The likely winner of Round 3605 was already apparent 36 hours before the deadline, though there was some jostling for the runner-up position. There are still 9 hours to go, but all the expected votes are in, and I am closing the round.
Subeth is an ancient medical term for abnormal sleep. The sources call it ‘false rest’ or ‘unkindly sleeps’. The word is Latin, though to me it looks nothing like a Latin word; but this is not the classical Latin of Julius Caesar or Cicero, but the living Latin that served, with regional variations, as the primary written language in Europe for nearly a millennium after the fall of the Roman Empire, in this case, what the Middle English Dictionary calls Anglo-Latin. The Latin word was borrowed from Arabic subāt ‘lethargy, slumber, sleep’ < sabata ‘to rest’, a word that is cognate with Hebrew šāḇaṯ ‘to rest, to cease, desist’.

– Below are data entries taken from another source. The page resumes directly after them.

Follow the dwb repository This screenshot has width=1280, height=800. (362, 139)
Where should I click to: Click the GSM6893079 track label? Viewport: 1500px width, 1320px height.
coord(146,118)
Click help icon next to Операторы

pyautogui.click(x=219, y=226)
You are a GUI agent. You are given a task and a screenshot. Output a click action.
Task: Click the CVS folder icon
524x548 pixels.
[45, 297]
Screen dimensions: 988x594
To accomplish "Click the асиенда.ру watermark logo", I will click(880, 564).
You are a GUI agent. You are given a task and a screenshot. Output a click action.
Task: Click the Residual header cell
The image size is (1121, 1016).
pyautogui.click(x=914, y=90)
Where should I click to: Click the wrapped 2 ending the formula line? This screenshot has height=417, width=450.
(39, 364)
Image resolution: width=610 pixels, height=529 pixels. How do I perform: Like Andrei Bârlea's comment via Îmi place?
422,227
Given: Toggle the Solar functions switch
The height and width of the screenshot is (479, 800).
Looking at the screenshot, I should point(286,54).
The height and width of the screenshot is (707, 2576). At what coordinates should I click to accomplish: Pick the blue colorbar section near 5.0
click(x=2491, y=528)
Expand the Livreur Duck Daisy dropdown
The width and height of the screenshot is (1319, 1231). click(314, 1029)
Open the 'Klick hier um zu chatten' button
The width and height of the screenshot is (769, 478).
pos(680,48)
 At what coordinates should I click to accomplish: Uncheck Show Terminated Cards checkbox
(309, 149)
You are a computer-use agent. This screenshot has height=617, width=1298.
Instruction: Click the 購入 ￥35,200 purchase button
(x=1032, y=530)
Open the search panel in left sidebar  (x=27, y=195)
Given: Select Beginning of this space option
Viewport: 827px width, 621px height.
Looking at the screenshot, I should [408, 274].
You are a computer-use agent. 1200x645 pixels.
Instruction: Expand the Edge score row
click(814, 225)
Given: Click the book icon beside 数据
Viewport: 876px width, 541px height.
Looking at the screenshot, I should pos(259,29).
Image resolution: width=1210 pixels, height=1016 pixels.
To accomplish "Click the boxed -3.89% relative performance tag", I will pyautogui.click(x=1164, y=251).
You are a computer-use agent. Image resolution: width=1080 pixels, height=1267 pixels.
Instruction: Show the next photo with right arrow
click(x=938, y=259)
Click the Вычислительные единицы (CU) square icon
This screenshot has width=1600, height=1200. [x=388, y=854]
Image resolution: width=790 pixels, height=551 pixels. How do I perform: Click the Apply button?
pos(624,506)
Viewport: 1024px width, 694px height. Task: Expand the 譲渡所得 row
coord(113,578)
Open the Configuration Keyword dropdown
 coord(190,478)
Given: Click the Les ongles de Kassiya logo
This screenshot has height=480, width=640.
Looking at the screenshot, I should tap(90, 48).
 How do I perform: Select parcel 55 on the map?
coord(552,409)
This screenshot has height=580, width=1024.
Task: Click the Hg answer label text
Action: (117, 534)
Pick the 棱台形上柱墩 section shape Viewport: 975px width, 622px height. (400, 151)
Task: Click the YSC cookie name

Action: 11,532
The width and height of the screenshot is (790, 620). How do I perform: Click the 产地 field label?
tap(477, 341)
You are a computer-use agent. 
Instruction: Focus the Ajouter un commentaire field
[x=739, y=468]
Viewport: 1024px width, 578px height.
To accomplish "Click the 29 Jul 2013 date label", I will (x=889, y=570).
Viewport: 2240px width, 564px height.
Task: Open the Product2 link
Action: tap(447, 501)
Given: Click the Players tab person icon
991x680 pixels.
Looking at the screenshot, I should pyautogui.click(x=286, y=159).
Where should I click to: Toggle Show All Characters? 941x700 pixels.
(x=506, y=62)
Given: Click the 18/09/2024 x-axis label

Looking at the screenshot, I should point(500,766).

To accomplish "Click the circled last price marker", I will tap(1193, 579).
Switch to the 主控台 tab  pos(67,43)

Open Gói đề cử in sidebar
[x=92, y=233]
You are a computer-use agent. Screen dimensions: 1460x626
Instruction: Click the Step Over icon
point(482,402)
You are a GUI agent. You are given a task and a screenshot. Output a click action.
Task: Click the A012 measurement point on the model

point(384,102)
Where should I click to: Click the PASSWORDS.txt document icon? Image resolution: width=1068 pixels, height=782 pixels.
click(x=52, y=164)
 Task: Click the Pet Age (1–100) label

I thought it was a safe choice until Efrem came up with a similar sense, with what he clearly thought was an unsatisfactory etymology. Predictably, the two-of-a-kind votes left Efrem with a winning score of 6 and me with a D3. Judy Madnick’s obscure dialectology term was runner-up with a score 4 + 2 = 6*.
To the players who celebrate it, my wishes of peace and light for Hanukkah, which, I am informed, begins this evening.